CoreLogic research showed Sydney’s median home price fell 8.9 per cent over 2018, but buyers still spent millions on surprising properties — some uninhabitable.
They included homes with dangerous defects, others left vacant and abandoned for years and partially completed residences that required hundreds of thousands of dollars to get finished. One of the most rundown properties to sell in recent months was a three-bedroom house on Juliet St in Enmore. It is described by the selling agent as the “Angkor Wat home”. It was given that title due to the trees growing across the collapsing structure of the home, which were similar to the tapestry of roots growing through the ruins of Cambodia’s famous Angkor temple complex.
McGrath selling agent Damien West told The Daily Telegraph shortly after the property was listed that it was the most derelict property he had ever seen. “I don’t think you can get much worse than this,” he said. The Juliet St terrace went on to sell without a car space for $1.255 million.
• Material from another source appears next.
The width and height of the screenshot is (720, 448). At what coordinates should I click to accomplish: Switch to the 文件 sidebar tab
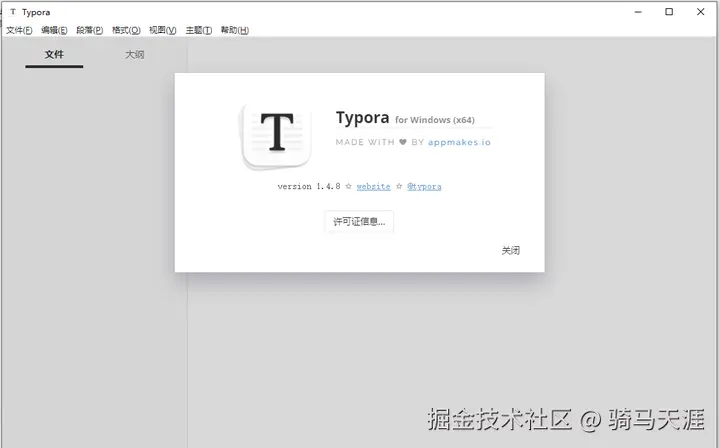tap(54, 55)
The sale followed even bigger results in nearby Stanmore, where uninhabitable homes on Stanmore Rd and Railway Avenue sold for $1.46 million and $1.41 million respectively. The latter property was listed packed with the previous owners’ possessions, including an old mattress and books. Walls were riddled with deep cracks and parts of the floors and ceiling had collapsed.
But it wasn’t just rundown properties that fetched surprising prices over the past year. A single basement car spot on Challis Ave in Potts Point sold for $210,000, higher than the price of many of the homes in regional NSW.
And despite the past year of price falls, Sydney house values remain more than $200,000 higher than those in Melbourne even though the cities have similar average wages.